Northstead is an area on the North Bay of Scarborough in North Yorkshire, England. The area near Newlands and Barrowcliff includes Peasholm Park and Scarborough Open Air Theatre.

In 2011, the namesake ward had a population of 4,038. Since 2019 the ward no longer covers the area, with most of the old ward now in the Woodlands ward.

==History==
The Manor of Northstead consisted of a medieval manor house surrounded by fields and farms in the parish of Scalby in the North Riding of Yorkshire. The estate originally bordered the northern side of the ancient boundary of the Borough of Scarborough, following the line of Peasholm Beck. The estate passed into the ownership of the Crown during the reign of King Richard III (1483–1485).

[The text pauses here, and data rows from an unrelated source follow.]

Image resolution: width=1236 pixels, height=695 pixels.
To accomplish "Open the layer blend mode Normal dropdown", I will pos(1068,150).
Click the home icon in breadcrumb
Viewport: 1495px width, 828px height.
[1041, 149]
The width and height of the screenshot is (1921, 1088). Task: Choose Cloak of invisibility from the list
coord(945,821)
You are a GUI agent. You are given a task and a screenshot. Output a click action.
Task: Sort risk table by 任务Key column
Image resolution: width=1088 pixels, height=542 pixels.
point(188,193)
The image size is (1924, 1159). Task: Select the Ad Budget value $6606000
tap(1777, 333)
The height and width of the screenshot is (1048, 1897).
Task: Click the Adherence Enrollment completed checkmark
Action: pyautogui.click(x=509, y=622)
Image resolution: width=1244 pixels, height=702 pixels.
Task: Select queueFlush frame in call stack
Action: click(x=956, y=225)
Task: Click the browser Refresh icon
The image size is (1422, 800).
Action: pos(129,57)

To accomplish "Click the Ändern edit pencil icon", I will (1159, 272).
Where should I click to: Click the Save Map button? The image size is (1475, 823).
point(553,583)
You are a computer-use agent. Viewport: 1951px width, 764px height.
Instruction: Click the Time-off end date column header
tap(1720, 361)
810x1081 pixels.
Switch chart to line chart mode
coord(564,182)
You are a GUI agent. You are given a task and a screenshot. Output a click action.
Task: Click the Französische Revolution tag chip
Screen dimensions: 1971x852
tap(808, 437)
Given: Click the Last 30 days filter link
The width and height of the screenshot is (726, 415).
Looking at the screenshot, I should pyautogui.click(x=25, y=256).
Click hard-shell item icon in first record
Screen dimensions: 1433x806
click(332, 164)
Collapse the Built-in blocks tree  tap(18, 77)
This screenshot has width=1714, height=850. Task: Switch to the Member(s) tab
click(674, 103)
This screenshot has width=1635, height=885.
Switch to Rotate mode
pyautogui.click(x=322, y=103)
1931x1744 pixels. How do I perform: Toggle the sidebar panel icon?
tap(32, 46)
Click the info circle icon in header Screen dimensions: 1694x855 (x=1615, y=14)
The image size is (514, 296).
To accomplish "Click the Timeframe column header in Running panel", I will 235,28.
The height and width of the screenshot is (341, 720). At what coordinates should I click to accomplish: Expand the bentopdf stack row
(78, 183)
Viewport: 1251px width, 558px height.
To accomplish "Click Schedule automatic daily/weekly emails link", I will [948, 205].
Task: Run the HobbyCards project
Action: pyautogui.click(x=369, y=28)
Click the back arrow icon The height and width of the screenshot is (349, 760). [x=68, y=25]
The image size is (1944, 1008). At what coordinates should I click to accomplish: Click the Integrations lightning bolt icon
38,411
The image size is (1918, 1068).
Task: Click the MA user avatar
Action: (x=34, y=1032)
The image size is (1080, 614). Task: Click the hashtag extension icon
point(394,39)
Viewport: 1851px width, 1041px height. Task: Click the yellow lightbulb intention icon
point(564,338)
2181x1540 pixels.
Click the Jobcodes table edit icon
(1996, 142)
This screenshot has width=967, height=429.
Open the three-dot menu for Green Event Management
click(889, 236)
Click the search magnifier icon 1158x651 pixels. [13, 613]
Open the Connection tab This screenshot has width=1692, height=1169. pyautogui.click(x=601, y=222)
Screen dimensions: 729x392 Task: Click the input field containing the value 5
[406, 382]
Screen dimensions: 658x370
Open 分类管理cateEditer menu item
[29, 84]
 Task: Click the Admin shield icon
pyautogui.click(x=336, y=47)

By 1600, the manor house had fallen into disrepair, being latterly occupied by Sir Richard Cholmeley's shepherd until it finally collapsed.

The land, but not the lordship of the manor, was bought from the Crown by the Scarborough Corporation in 1921. The manor house for the former estate no longer exists and the land has since been redeveloped as part of modern-day Scarborough. The site of the manor house is believed to have been covered by the lake in Peasholm Park, a municipal park opened in 1912.

==Politics==

The ancient title of the Crown Steward and Bailiff of the Manor of Northstead persisted beyond the manor, however, being used since the 19th century as a sinecure post which plays a role in the procedure for effecting an MP's resignation from the House of Commons of the United Kingdom.

By virtue of the fact that it became and was retained as a Lordship of the Crown beyond the sale and eventual disappearance of the estate, since the 19th century the post of Crown Steward and Bailiff of the Manor of Northstead has played a role in the procedure for effecting resignation from the House of Commons of the United Kingdom by Members of Parliament (MPs). While no longer having any actual role or responsibility, it remains a nominal paid office of the Crown, a sort of sinecure, appointment to which is one of the things which by law disqualifies an MP from the House. This principle goes back to the Act of Settlement 1701, and is now regulated by the House of Commons Disqualification Act 1975. Since 1623, MPs have not been permitted to resign their seats directly. Although several such offices have been used for this purpose in the past, in the present day only two are used: the Northstead post and that of Crown Steward and Bailiff of the three Chiltern Hundreds of Stoke, Desborough and Burnham.

Most references say that the Northstead post was first used in this way on 20 March 1844 to allow Sir George Henry Rose, Member for Christchurch, to resign his seat. But the official book recording appointments to the various stewardships (lodged in The National Archives under catalogue reference E 197/1) indicates that Patrick Chalmers, MP for Montrose Burghs, was appointed Steward of the Manor of Northstead on 6 April 1842. The writ of election for a replacement was moved as if Chalmers had been appointed to the Chiltern Hundreds.

Appointments to the posts are made by the Chancellor of the Exchequer. Using two posts allows more than one MP to resign simultaneously, although more commonly, single resignations are effected by alternating appointments to the Northstead and Chiltern Hundreds offices.

Sinn Féin MP Gerry Adams was appointed to the post after announcing his intention to resign from the UK Parliament to stand in the 2011 Irish general election. Adams denied that he had accepted the appointment, which would conflict with Sinn Féin's longstanding policy of refusing to pledge allegiance to the British Crown. It was later clarified in Parliament that Adams had not "accepted" the post, but had been appointed to it on announcing his desire to resign as an MP.

One of the MPs to be appointed to the Northstead office was former Prime Minister David Cameron, who announced his decision to resign from his parliamentary seat of Witney on 12 September 2016.